Data ->
▬▬▬
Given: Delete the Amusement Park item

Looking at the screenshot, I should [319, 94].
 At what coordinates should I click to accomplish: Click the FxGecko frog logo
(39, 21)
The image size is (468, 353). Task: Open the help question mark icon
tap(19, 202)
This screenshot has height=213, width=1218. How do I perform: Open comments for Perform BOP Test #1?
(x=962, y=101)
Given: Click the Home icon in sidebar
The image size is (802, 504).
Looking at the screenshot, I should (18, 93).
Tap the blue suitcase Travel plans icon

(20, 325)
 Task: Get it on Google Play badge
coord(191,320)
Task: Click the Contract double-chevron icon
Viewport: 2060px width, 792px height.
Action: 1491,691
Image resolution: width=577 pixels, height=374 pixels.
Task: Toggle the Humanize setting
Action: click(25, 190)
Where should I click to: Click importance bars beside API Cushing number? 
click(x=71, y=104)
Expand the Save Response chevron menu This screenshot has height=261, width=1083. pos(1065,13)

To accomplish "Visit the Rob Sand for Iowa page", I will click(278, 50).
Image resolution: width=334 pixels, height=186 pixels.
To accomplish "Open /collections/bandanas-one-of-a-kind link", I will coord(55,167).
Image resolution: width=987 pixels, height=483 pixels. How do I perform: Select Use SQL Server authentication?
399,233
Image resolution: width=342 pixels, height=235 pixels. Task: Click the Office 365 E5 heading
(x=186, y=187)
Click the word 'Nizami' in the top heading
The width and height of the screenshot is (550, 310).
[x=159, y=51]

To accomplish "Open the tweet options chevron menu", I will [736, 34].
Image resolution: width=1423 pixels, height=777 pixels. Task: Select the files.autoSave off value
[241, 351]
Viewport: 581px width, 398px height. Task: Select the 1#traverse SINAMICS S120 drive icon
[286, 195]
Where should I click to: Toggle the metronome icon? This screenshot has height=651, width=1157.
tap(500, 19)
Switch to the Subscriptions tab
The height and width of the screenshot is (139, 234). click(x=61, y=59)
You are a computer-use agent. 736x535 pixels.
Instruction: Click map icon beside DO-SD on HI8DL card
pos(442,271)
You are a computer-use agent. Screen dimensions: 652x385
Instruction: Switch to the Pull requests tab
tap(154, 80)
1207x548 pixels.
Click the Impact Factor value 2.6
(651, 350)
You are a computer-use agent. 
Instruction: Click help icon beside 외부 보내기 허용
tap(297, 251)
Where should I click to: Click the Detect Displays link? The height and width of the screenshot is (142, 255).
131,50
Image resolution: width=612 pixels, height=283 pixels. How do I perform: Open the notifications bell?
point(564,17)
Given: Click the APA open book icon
▬▬▬
Using the listing above, locate the lines that hold "agent" and copy each one.

Response area ->
You are a computer-use agent. 736x535 pixels.
You are a computer-use agent. Screen dimensions: 652x385
You are a computer-use agent. 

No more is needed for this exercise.